RNN for time-series anomaly detection

Hello, I am trying to create an RNN that will be able to detect anomalies in time-series data. In particular, looking for glitches in voltage/time plots. I currently am trying to implement a very simple version of this to just make sure that it is doable, but I continue to run into issues when trying to create and train the model.

Unlike other anomaly detection rnn’s that I have come across, I am particularly interested in not just being able to predict if a plot has an anomaly in it, but the time stamps that correlate to the anomaly. So, for each datapoint per plot in my training data, there is a corresponding label of 0 if there is no glitch at the current point, and a 1 if there is a glitch occuring.

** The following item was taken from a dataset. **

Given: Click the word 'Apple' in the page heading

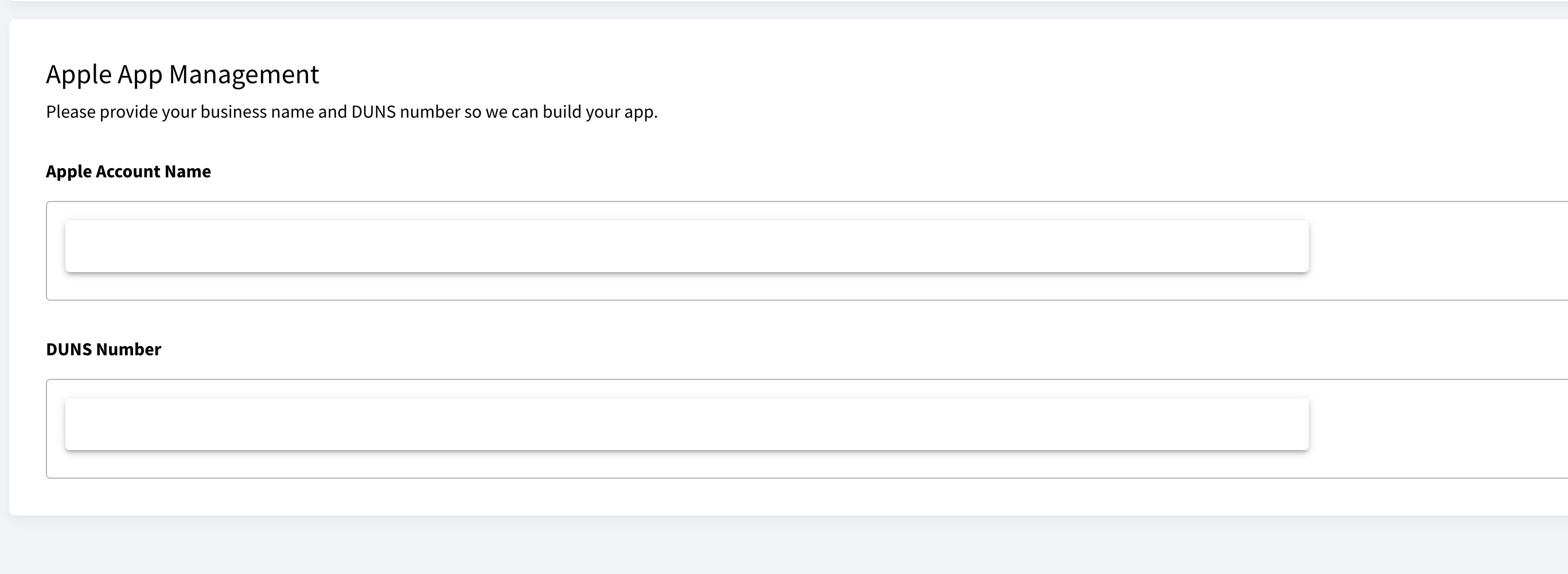Looking at the screenshot, I should tap(79, 75).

Below is the code for my model:

class MorphModel(Module):
     def __init__(self, n_layers):
       # Define LSTM layer
       self.lstm = nn.LSTM(2, 3 * 2 * 4, n_layers, batch_first=True)
       # Define Linear layer
       self.l_s = nn.Linear(3 * 2 * 4, 1)
       # Define Sigmoid function (Output Layer)
       self.sigmoid = nn.Sigmoid() # TODO look into best way of initializing this
      
     def forward(self, input):
       print("forward inputs: ", list(input[0].size())[0])
       print("lstm in")
       # lstm input: sequence length, batch size, 1
       lstm_out, _ = self.lstm(torch.Tensor(list(input[0].size())[0],2,2)) # we want the hidden outputs (h_n)
       print("lstm output")
       # do some manipulation to be able to feed into linear?
       print("lstm out: ", lstm_out.size())
       lstm_out.reshape(-1, 2 * 24)
       print("lstm out after size: ", lstm_out.size())
       sig_input = self.l_s(lstm_out.view(13,2,-1))
       print("linear layer out")
       print(sig_input.size())
       # will be batch size * len of input
       # may need two outputs
       output = self.sigmoid(sig_input)
       print("sigmout out")
       print(output.size())
       return output

I set up my learner as such:

learn = Learner(dls, MorphModel(2), loss_func=CrossEntropyLossFlat())
                #metrics=accuracy, cbs=ModelResetter)
learn.summary()

And, the summary shows:

forward inputs:  13
lstm in
lstm output
lstm out:  torch.Size([13, 2, 24])
lstm out after size:  torch.Size([13, 2, 24])
linear layer out
torch.Size([13, 2, 1])
sigmout out
torch.Size([13, 2, 1])
MorphModel (Input shape: 2)
============================================================================
Layer (type)         Output Shape         Param #    Trainable 
============================================================================
                     []                  
LSTM                                                           
____________________________________________________________________________
                     2 x 2 x 1           
Linear                                    25         True      
Sigmoid                                                        
____________________________________________________________________________

Total params: 25
Total trainable params: 25
Total non-trainable params: 0

Optimizer used: <function Adam at 0x7fa0f2e31710>
Loss function: FlattenedLoss of CrossEntropyLoss()

Callbacks:
  - TrainEvalCallback
  - Recorder
  - ProgressCallback

However, when I run fine_tune() on my learner, I get the following output:

forward inputs:  13
lstm in
lstm output
lstm out:  torch.Size([13, 2, 24])
lstm out after size:  torch.Size([13, 2, 24])
linear layer out
torch.Size([13, 2, 1])
sigmout out
torch.Size([13, 2, 1])
---------------------------------------------------------------------------
ValueError                                Traceback (most recent call last)
<ipython-input-12-ca61b3aa75fc> in <module>()
----> 1 learn.fine_tune(1)

21 frames
/usr/local/lib/python3.7/dist-packages/torch/nn/functional.py in nll_loss(input, target, weight, size_average, ignore_index, reduce, reduction)
   2260     if input.size(0) != target.size(0):
   2261         raise ValueError('Expected input batch_size ({}) to match target batch_size ({}).'
-> 2262                          .format(input.size(0), target.size(0)))
   2263     if dim == 2:
   2264         ret = torch._C._nn.nll_loss(input, target, weight, _Reduction.get_enum(reduction), ignore_index)

ValueError: Expected input batch_size (26) to match target batch_size (4).

For my “proof-of-concept” data, each consists of 13 datapoints, which is why there are 13 forward inputs.

However, I really am not sure how to fix this ValueError. I also am not too confident in this approach as RNN’s are a very new concept to me. So, any advice is incredibly helpful. thanks!